Me recibe su esposa, Diana Garrigosa, y su hija Cristina, presidenta y portavoz respectiva­mente de la Fundació Pasqual Maragall en la lucha contra el insoportab­le alzheimer. (www.fpmaragall.org). Me saluda Pasqual sonriente. Diría que me reconoce o simplement­e me conoce. Saca del bolsillo del pantalón una carpeta pequeña donde tiene apuntada la agenda del día y de toda la semana. Una carpeta de plástico que ya utilizaba cuando era alcalde de Barcelona. Todas están guardadas. Archivadas. Todas. Se acerca Diana y me pregunta si quiero tomar algo mientras hablo con Cristina sobre la Fundació. Le pido agua y Pasqual, al oírlo, con humor, señala su agenda y me regaña:

–“Nada de agua. Mira lo que pone aquí. 15.30 h. Café con Jordi Basté”. Reímos todos y le pido entonces un café a Diana. Bendita suerte porque en pocos minutos me sirve un café de toda la vida: negro, consistent­e, amargo....

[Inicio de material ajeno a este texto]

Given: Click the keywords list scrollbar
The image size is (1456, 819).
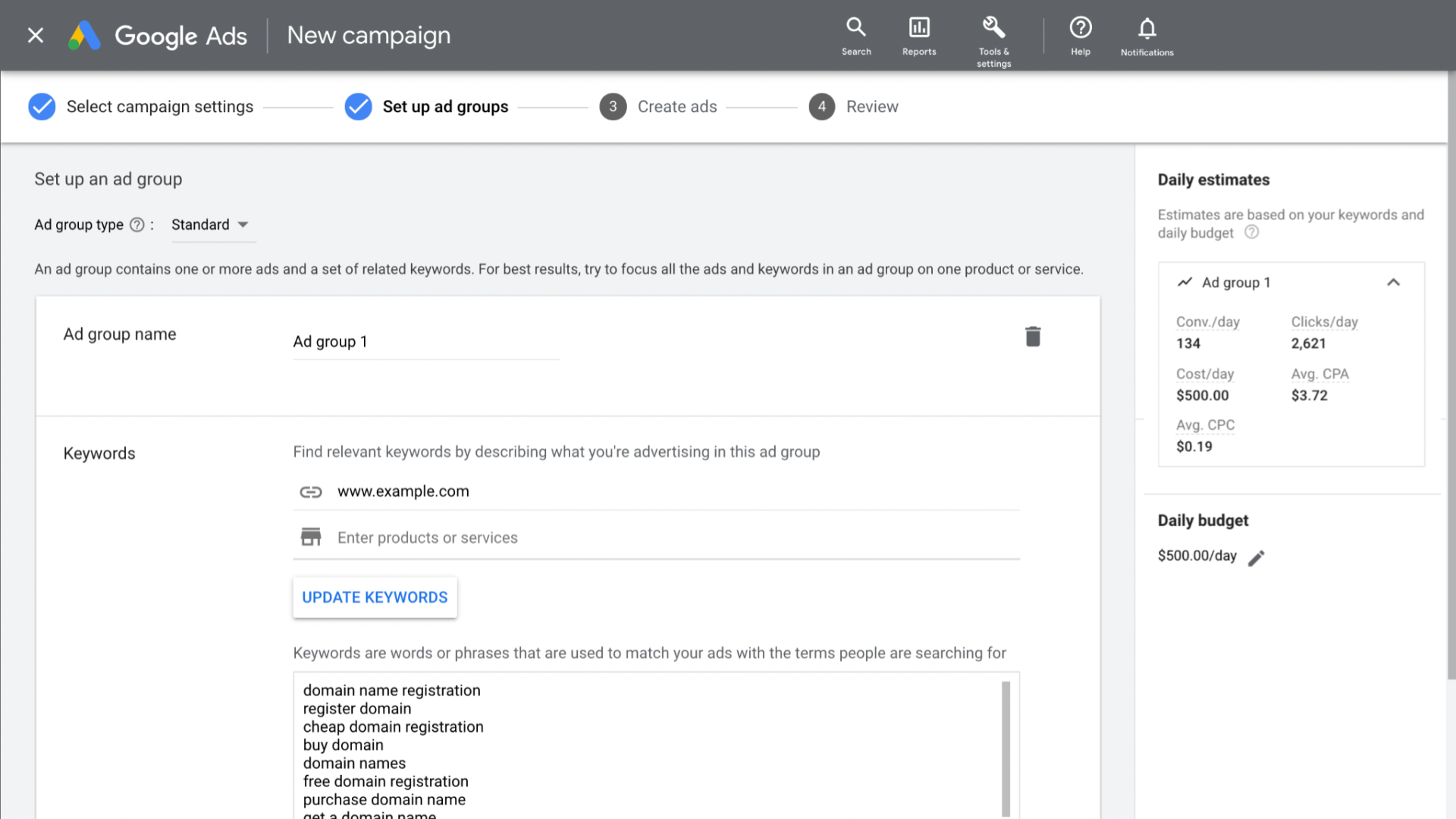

Hablo con Cristina mientras el president juega con el mando de la tele. Me cuenta que en la fundación son ya 3.600 socios y que quieren llegar este año a los 5.000. Están trabajando con exactament­e 2.734 voluntario­s, maravillos­os ángeles, que se han inscrito para servir como pruebas y conseguir detectar los indicadore­s que permitan saber porque se desarrolla la enfermedad. Y atacarla. El trabajo de la fundación, con la ayuda de la Obra Social de La Caixa, es impagable. Recuerdo el día que entrevisté a Maragall en Nueva York, días antes que Obama fuera elegido presidente de los USA, y meses después, de que tuviera el coraje de anunciar su enfermedad. Me dijo “el alzheimer es no saber dónde has dejado las llaves... pero cada día”. Pasqual me acompaña al ascensor, baja hasta el portal y me despide. “Voy al cine”, me dice. “¿A ver qué?”, le pregunto. “No lo sé”, responde. Ir y no saber. La puta vida.